Set exercise 1:
From the forum thread, return the passage that begins at the words "p.s I was not" and stops after the words "the police involved?", copied exactly.

Supplied text:
▬▬▬
# Accident offline my fault



## Pally (Mar 5, 2018)

Hello everyone,

So I got in a small accident while leaving a parking lot. It was my fault. I did not see the person coming when I backed up. That being said, even though the damage was very minor he still wants to go through insurance.

My question is...

Can I still continue to drive with Uber? Is there a chance they find out about the accident and let me go?

If they do let me go, how long until I can re-apply, or fight their decision?

I know this has a lot of questions and I thank you all in advance.


p.s I was not doing Uber that day. It was an off day for me and this happened offline on my own time


----------



## Cklw (Mar 18, 2017)

are the police involved?


----------



## Pally (Mar 5, 2018)

Yes the police where called in and filed a report


----------



## Cklw (Mar 18, 2017)

not sure, maybe good unless they do another background check?


----------



## BigJohn (Jan 27, 2016)

Uber is not going to be concerned with it unless it shows up on your drivers license report.

However, you should be worried about your personal auto insurance company. If they do a through investigation and find out you were operating that vehicle for commercial purposes, they can deny the claim and cancel the policy.


----------



## Mars Troll Number 4 (Oct 30, 2015)

BigJohn said:


> Uber is not going to be concerned with it unless it shows up on your drivers license report.
> 
> However, you should be worried about your personal auto insurance company. If they do a through investigation and find out you were operating that vehicle for commercial purposes, they can deny the claim and cancel the policy.


He was offline...


----------



## Just Another Uber Drive (Jul 15, 2015)

You're not going to be deactivated. The worst-case scenario is that you'll have to get a vehicle inspection to prove your vehicle has no damage. That would probably entail some possible and unexpected downtime in the near future while you get an inspection and wait for Uber to process it.


----------



## Uberbrent (Mar 22, 2016)

If a pax reports you for a damaged vehicle, then you will be deactivated until the damage is corrected and inspected. You can also be ticketed for driving the damaged vehicle to pick up pax in Texas (don't go to the airports or any city run hotels).


----------
▬▬▬
Source material:
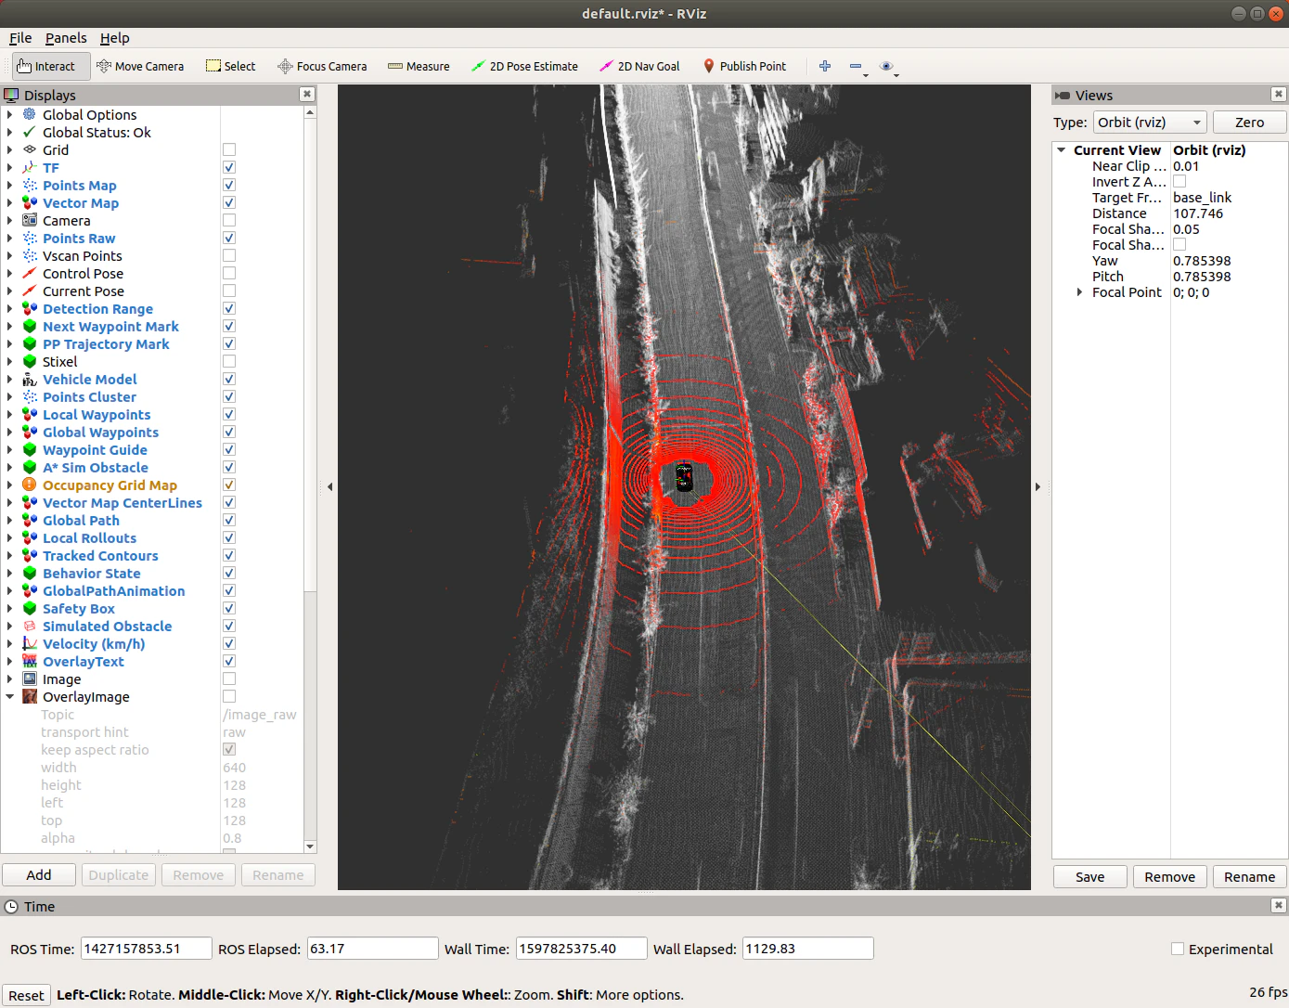Pick the 2D Nav Goal tool
This screenshot has width=1289, height=1008.
coord(639,66)
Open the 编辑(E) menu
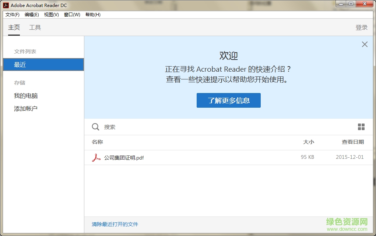The height and width of the screenshot is (236, 376). tap(32, 15)
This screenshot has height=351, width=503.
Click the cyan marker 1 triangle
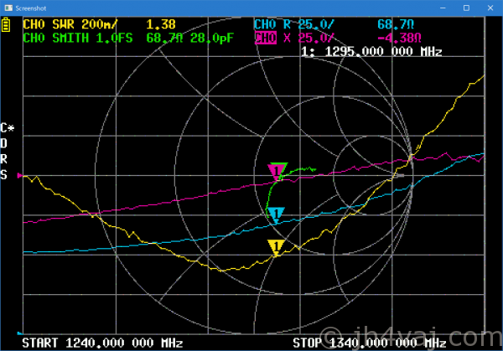point(275,214)
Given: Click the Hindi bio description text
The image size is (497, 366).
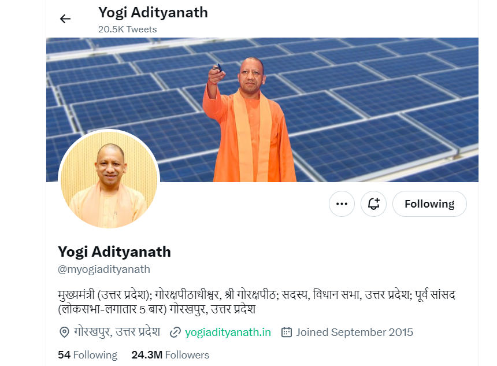Looking at the screenshot, I should tap(257, 302).
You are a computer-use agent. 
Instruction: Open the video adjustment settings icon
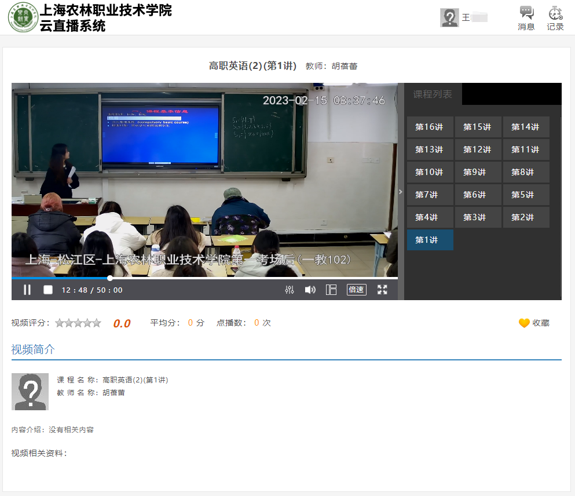point(290,290)
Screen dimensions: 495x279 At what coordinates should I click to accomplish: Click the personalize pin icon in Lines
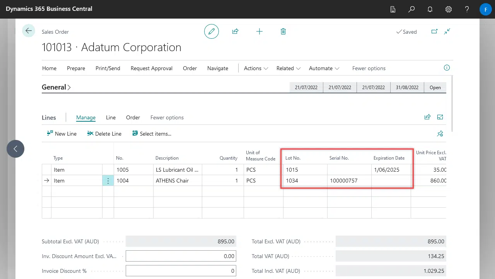(x=440, y=134)
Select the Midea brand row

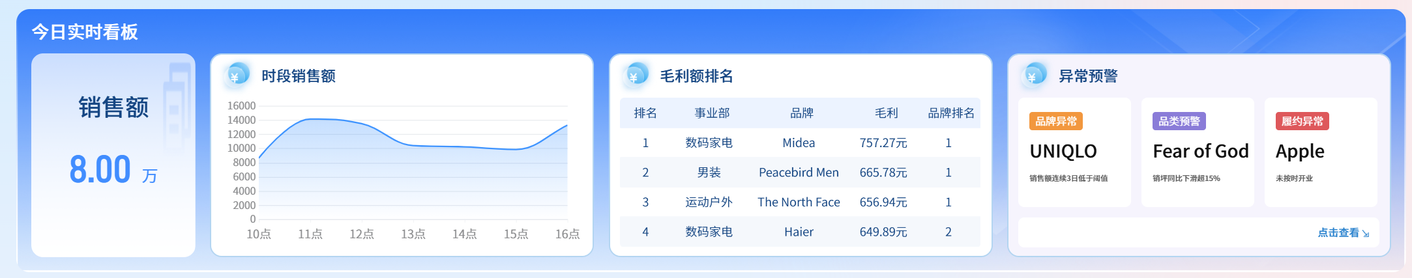[x=799, y=143]
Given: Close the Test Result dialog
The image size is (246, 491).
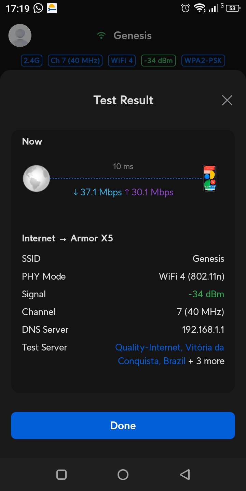Looking at the screenshot, I should coord(227,100).
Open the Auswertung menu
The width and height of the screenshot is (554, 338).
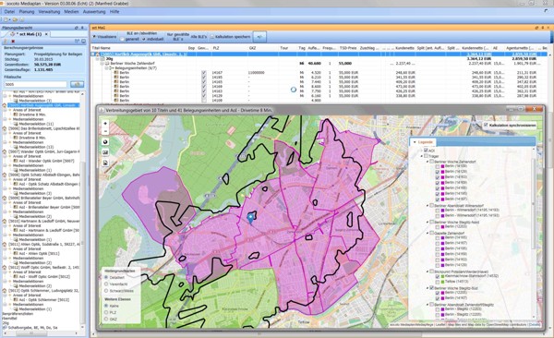(x=94, y=12)
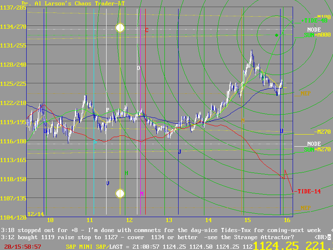Click the SUN+M000 line label
The image size is (333, 250).
click(318, 35)
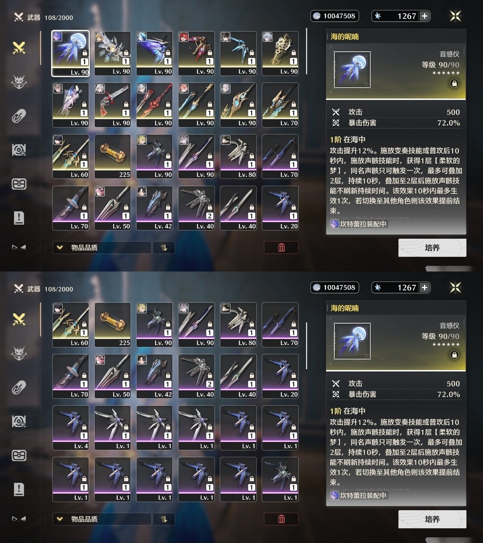Screen dimensions: 483x543
Task: Toggle the sort order arrows in upper screenshot
Action: (164, 248)
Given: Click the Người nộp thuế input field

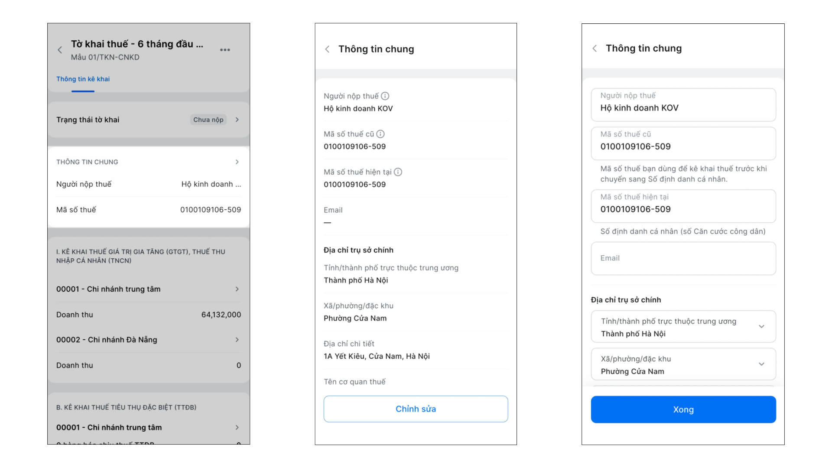Looking at the screenshot, I should pos(683,105).
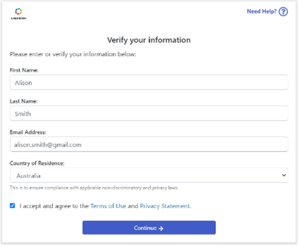Focus the Last Name field containing Smith
Screen dimensions: 299x246
click(x=149, y=114)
▬▬▬
Set exercise 2:
Retype the lines of the records that begin at the line containing "Given: Click the Hindi bio description text" and stop after the line containing "[x=799, y=143]", keeping every line exactly as it appears. Leave the pictures out of your answer.

Full answer 1:
p.s I was not doing Uber that day. It was an off day for me and this happened offline on my own time


----------



## Cklw (Mar 18, 2017)

are the police involved?

Full answer 2:
Given: Click the Hindi bio description text
The image size is (497, 366).
Looking at the screenshot, I should tap(257, 302).
You are a computer-use agent. 
Instruction: Open the video adjustment settings icon
point(290,290)
Screen dimensions: 495x279 At what coordinates should I click to accomplish: Click the personalize pin icon in Lines
(x=440, y=134)
Select the Midea brand row

[x=799, y=143]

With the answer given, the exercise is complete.